This morning at the Unitarian Universalist Church of the Restoration (in Philadelphia) I did a reading from the book Big Magic by Elizabeth Gilbert and reflected on how reading this book impacted my own creative process — in particular with Art, a novel of revolution, love and marriage which I have fine tuned and am putting out into the world. To see the reading and the reflection on YouTube, click here. (You can also view the YouTube video at the bottom of this post. This was part of a larger service titled “Hope in the Dark.”
Reading from Big Magic, creative living beyond fear
by Elizabeth Gilbert
I think a lot of people quit pursuing creative lives because they’re scared of the word interesting. My favorite meditation teacher Pema Chodron, once said that the biggest problem she sees with people’s meditation is that they quit just when things are starting to get interesting. Which is to say, they quit as soon as things aren’t easy anymore, as soon as it gets painful, or boring, or agitating. They quit as soon as they see something in their minds that scares them or hurts them. So they miss the good part, the wild part, the transformative part — the part when you push past the difficulty and enter into some raw new unexplored universe within yourself.

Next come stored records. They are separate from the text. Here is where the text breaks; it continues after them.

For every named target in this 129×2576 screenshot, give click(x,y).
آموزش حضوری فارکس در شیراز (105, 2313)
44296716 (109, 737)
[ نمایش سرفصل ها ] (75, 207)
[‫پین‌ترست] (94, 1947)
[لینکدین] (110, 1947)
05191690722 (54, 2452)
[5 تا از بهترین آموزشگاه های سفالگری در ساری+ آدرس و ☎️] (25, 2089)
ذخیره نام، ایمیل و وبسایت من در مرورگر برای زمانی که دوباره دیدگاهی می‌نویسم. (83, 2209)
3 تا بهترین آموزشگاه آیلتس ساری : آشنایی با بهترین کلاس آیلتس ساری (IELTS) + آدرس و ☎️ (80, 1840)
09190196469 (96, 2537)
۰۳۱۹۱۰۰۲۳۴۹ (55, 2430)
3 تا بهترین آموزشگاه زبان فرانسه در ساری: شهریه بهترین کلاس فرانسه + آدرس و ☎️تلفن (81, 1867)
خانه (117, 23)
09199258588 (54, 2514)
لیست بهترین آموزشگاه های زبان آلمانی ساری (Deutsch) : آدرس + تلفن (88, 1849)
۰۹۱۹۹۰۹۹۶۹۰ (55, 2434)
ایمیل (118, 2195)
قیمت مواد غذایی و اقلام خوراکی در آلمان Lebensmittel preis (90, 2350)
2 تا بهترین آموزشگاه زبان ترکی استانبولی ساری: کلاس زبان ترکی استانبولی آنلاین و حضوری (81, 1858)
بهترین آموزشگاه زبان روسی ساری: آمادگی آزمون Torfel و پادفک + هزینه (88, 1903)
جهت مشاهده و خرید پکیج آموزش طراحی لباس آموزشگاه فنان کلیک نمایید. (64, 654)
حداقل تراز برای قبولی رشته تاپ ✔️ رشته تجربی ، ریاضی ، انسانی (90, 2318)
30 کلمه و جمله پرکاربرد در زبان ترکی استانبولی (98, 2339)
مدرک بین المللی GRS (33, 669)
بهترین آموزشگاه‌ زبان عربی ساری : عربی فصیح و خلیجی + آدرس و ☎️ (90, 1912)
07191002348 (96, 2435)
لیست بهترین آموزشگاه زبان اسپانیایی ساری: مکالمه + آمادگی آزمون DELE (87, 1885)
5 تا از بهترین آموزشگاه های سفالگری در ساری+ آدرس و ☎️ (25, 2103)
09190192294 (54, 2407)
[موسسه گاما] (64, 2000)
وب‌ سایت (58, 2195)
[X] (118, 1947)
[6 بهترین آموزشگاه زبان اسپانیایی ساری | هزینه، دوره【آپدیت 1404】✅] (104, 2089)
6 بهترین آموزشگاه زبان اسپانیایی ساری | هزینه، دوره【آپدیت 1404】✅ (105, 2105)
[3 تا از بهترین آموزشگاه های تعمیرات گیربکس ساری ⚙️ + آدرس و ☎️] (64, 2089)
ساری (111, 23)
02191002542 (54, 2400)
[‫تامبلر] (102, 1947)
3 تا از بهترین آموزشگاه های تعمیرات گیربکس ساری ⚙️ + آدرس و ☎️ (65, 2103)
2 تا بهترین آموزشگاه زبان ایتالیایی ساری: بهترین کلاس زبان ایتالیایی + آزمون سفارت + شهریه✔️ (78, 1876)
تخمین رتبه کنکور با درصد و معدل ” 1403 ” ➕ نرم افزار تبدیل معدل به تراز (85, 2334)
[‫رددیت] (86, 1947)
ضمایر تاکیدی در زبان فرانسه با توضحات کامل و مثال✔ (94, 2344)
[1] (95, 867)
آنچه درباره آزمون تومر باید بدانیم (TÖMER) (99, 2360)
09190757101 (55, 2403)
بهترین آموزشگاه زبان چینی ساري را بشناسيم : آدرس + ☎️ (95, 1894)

And maybe it’s like that with every important aspect of your life. Whatever it is you are pursuing, whatever it is you are seeking, whatever it is you are creating, be careful not to quit to soon. As my friend Pastor Rob Bell warns: “Don’t rush through the experiences and circumstances that have the most capacity to transform you.”
Don’t let go of your courage the moment things stop being easy or rewarding.
Because that moment?
That’s the moment when interesting begins.
“If you bring forth what is within you, what you bring forth will save you. If you don’t bring forth what is within you, what you don’t bring forth will destroy you.” –Gospel of Thomas
Recently, I entered a new chapter of my life. I have just started taking notes for a new novel — a long term project — that involves research on a mythical creature and learning Classical Greek. Learning Classical Greek is a long-time goal of mine — spurred by a trip to Greece now almost twenty years ago. In Athens, I purchased a book of poetry by the classical Greek poet Sappho — “‘The Poetess?'” said the bookshop proprietor with raised eyebrows before he disappeared into the backroom of the bookshop. He came back with a slim volume that had contemporary Greek on one page and Classical Greek on the facing page. The book is still sitting on my bookshelf. It has been my lifelong goal to learn to read Sappho in the original. I figured I would wait a few years.
Then I read Big Magic, by Elizabeth Gilbert, and was inspired to learn Classical Greek now. What was I waiting for? Learning a new language can inform my writing. Gilbert writes about the magic of creative writing — really of making any kind of art or change and the art of being in the world. In my experience of what she writes about — which is remarkably similar — I think of it as listening to the muse.
She also writes about the hard work of writing — which I was relieved to see because writing is hard work.
I heard a mainstream writer on the radio describe writing as the business of rejection. This is true. But as I tell my students, if they don’t put themselves out there, they don’t stand a chance. In other words, it’s over before it started. I also tell my students that writing and publishing are two different things — and by not getting them confused they will save themselves a lot of time, not to mention anguish.
When I first talked to Maria about today’s service, I told her about my day of throwing out query letters to literary agents into what feels like the abyss. When she suggested that I talk about this, at first I didn’t want to. When I see my students — many of them middle aged and older — getting excited about writing, when I see them actually writing and making sense of their worlds, I really dread telling them about the hard work of marketing their work. In fact, I often wait until the last class to talk about publishing.
But I realized that my faith in sending out query letters into the abyss does relate to today’s service and also to being a Unitarian Universalist. I have faith that something will happen. Marketing a novel may at times feel like putting a message in a bottle and casting it out to sea. But I have belief in myself and, more importantly, in my work.
Then I realized that something has already happened.
I wrote this novel that I fine tuned and am marketing — Art, a novel of revolution, love and marriage — based on the landscape of my adolescence — even though it is straight up fiction. The protagonist is based on someone I knew who rode a motorcycle and went to jail before the age of eighteen because she was convicted of drug dealing. It’s a long story but this landscape of gritty working class America is one that I fled from. I wrote the novel out of a feeling of regret — most likely a kind of survivor’s guilt.
Art is short for Artemis. In the novel, the story doesn’t end when Art goes to prison. She enters a vocational program and when she is released she becomes an auto mechanic. Then she re-unites with the love of her life, Linda, and thirty years later, when marriage equality is the law the land, they marry.
For me, writing fiction was a re-considering of the facts. And in doing so, I created hope.